Provided data

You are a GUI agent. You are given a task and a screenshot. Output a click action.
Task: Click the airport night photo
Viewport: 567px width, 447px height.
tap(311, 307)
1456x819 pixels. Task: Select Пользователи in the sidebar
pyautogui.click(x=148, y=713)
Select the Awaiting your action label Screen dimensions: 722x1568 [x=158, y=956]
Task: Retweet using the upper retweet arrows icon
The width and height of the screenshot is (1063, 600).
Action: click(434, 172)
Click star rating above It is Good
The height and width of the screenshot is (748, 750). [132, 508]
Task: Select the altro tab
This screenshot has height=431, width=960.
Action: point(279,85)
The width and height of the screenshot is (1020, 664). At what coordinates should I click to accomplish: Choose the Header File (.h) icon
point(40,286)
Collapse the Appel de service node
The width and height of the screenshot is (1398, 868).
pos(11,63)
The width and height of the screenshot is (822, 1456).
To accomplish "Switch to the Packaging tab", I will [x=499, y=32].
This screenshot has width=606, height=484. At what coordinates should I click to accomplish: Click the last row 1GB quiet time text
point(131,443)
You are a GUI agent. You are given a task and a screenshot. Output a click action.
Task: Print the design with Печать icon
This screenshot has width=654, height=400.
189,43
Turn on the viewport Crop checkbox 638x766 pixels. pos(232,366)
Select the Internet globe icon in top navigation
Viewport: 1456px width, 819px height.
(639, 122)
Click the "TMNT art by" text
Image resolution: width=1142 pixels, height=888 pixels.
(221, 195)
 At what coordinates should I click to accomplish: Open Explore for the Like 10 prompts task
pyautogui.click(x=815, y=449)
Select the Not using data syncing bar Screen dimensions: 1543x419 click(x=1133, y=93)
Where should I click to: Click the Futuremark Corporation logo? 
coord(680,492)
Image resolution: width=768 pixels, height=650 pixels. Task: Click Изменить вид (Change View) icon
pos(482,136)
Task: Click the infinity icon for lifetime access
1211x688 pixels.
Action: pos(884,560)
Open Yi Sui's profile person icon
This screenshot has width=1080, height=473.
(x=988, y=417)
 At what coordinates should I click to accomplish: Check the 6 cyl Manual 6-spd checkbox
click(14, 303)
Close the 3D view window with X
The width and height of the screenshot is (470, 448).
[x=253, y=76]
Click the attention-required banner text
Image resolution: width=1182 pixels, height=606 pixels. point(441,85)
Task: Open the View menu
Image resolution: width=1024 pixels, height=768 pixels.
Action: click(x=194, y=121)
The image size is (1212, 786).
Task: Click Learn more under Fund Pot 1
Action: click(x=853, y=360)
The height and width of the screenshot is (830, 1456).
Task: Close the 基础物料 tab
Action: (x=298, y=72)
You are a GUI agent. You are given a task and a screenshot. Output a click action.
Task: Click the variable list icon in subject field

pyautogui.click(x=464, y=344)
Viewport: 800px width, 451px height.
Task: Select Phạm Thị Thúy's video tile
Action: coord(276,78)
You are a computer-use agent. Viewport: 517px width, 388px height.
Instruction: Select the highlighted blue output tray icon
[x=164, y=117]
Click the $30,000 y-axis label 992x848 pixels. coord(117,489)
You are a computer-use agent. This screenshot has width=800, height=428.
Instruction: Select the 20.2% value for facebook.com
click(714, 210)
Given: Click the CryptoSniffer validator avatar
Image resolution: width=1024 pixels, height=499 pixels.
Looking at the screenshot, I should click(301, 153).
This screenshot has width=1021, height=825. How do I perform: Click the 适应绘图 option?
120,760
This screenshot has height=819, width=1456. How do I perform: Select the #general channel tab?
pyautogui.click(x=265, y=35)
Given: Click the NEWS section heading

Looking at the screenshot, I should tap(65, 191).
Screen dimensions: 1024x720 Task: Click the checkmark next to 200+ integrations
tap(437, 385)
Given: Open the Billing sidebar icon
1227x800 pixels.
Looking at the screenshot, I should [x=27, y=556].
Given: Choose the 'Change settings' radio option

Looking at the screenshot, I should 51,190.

Exercise requirements
Can you return all of the items above verbatim, line for line, with nothing changed?

Task output
You are a GUI agent. You are given a task and a screenshot. Output a click action.
Task: Click the airport night photo
Viewport: 567px width, 447px height.
tap(311, 307)
1456x819 pixels. Task: Select Пользователи in the sidebar
pyautogui.click(x=148, y=713)
Select the Awaiting your action label Screen dimensions: 722x1568 [x=158, y=956]
Task: Retweet using the upper retweet arrows icon
The width and height of the screenshot is (1063, 600).
Action: click(434, 172)
Click star rating above It is Good
The height and width of the screenshot is (748, 750). [132, 508]
Task: Select the altro tab
This screenshot has height=431, width=960.
Action: point(279,85)
The width and height of the screenshot is (1020, 664). At what coordinates should I click to accomplish: Choose the Header File (.h) icon
point(40,286)
Collapse the Appel de service node
The width and height of the screenshot is (1398, 868).
pos(11,63)
The width and height of the screenshot is (822, 1456).
To accomplish "Switch to the Packaging tab", I will [x=499, y=32].
This screenshot has width=606, height=484. At what coordinates should I click to accomplish: Click the last row 1GB quiet time text
point(131,443)
You are a GUI agent. You are given a task and a screenshot. Output a click action.
Task: Print the design with Печать icon
This screenshot has width=654, height=400.
189,43
Turn on the viewport Crop checkbox 638x766 pixels. pos(232,366)
Select the Internet globe icon in top navigation
Viewport: 1456px width, 819px height.
(639, 122)
Click the "TMNT art by" text
Image resolution: width=1142 pixels, height=888 pixels.
(221, 195)
 At what coordinates should I click to accomplish: Open Explore for the Like 10 prompts task
pyautogui.click(x=815, y=449)
Select the Not using data syncing bar Screen dimensions: 1543x419 click(x=1133, y=93)
Where should I click to: Click the Futuremark Corporation logo? 
coord(680,492)
Image resolution: width=768 pixels, height=650 pixels. Task: Click Изменить вид (Change View) icon
pos(482,136)
Task: Click the infinity icon for lifetime access
1211x688 pixels.
Action: pos(884,560)
Open Yi Sui's profile person icon
This screenshot has width=1080, height=473.
(x=988, y=417)
 At what coordinates should I click to accomplish: Check the 6 cyl Manual 6-spd checkbox
click(14, 303)
Close the 3D view window with X
The width and height of the screenshot is (470, 448).
[x=253, y=76]
Click the attention-required banner text
Image resolution: width=1182 pixels, height=606 pixels. point(441,85)
Task: Open the View menu
Image resolution: width=1024 pixels, height=768 pixels.
Action: click(x=194, y=121)
The image size is (1212, 786).
Task: Click Learn more under Fund Pot 1
Action: click(x=853, y=360)
The height and width of the screenshot is (830, 1456).
Task: Close the 基础物料 tab
Action: (x=298, y=72)
You are a GUI agent. You are given a task and a screenshot. Output a click action.
Task: Click the variable list icon in subject field

pyautogui.click(x=464, y=344)
Viewport: 800px width, 451px height.
Task: Select Phạm Thị Thúy's video tile
Action: coord(276,78)
You are a computer-use agent. Viewport: 517px width, 388px height.
Instruction: Select the highlighted blue output tray icon
[x=164, y=117]
Click the $30,000 y-axis label 992x848 pixels. coord(117,489)
You are a computer-use agent. This screenshot has width=800, height=428.
Instruction: Select the 20.2% value for facebook.com
click(714, 210)
Given: Click the CryptoSniffer validator avatar
Image resolution: width=1024 pixels, height=499 pixels.
Looking at the screenshot, I should click(301, 153).
This screenshot has width=1021, height=825. How do I perform: Click the 适应绘图 option?
120,760
This screenshot has height=819, width=1456. How do I perform: Select the #general channel tab?
pyautogui.click(x=265, y=35)
Given: Click the NEWS section heading

Looking at the screenshot, I should tap(65, 191).
Screen dimensions: 1024x720 Task: Click the checkmark next to 200+ integrations
tap(437, 385)
Given: Open the Billing sidebar icon
1227x800 pixels.
Looking at the screenshot, I should [x=27, y=556].
Given: Choose the 'Change settings' radio option

Looking at the screenshot, I should 51,190.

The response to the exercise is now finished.